Уже по самой организации своей нежной души не терпел он ничего насильственного, резкого, болезненного. Не мог он равнодушно слышать жалоб нищеты, и вид физического страдания в больнице до того поражал его, что долго потом стон больных отзывался в его ушах; самоубийство считал он страшным нарушением законов природы; во имя человечества готов он был уничтожить тюрьмы и в самой войне, даже в победе, видел только жестокую необходимость. Мог ли же он иначе, как с омерзением, относиться об ужасных сценах, которых он был во Франции очевидцем?

Потому-то так унылы и мрачны были его мысли, когда, направляясь от Лиона к Парижу, он бросает взоры на плодоносные поля по берегам Соны, мечтая об их первобытной дикости и опасаясь, чтоб опять когда-нибудь не водворилось на них прежнее варварство. "Одно утешает меня,--присовокупляет он, -- то, что с падением народов не упадает весь род человеческий: одни уступают свое место другим".

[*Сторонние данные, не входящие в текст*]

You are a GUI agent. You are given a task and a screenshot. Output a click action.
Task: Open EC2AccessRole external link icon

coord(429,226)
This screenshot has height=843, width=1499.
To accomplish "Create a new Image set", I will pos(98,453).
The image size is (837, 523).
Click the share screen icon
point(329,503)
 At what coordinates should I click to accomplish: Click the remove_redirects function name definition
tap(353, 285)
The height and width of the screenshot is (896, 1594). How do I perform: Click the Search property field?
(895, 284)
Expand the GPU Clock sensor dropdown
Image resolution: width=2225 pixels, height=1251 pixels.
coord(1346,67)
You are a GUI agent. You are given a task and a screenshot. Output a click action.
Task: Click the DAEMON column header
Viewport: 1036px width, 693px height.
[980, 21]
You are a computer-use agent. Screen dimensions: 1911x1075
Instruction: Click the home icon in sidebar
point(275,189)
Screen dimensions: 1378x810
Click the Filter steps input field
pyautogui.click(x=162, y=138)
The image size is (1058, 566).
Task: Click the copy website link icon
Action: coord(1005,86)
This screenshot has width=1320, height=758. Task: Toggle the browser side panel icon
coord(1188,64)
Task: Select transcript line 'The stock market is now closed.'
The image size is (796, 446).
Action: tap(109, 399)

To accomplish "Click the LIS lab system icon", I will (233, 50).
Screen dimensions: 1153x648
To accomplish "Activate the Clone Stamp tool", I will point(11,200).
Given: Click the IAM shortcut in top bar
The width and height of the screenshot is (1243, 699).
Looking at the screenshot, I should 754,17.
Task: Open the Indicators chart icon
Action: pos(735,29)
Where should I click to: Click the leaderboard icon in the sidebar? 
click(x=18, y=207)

То есть в необъятном горизонте исторического созерцания, в глазах будущего русского историка, -- французская революция сокращалась до жалких размеров случайности, которая более имеет силу разрушающую, нежели зиждительную.

Именно в этом самом смысле касается он тогдашних событий -- в письме из Лондона: "Здесь (т. е. в Англии) была не одна французская революция. Сколько добродетельных патриотов, министров, любимцев королевских, положило свою голову на эшафот! Какое остервенение в сердцах! Какое исступление умов! Кто полюбит англичан, читая их историю!"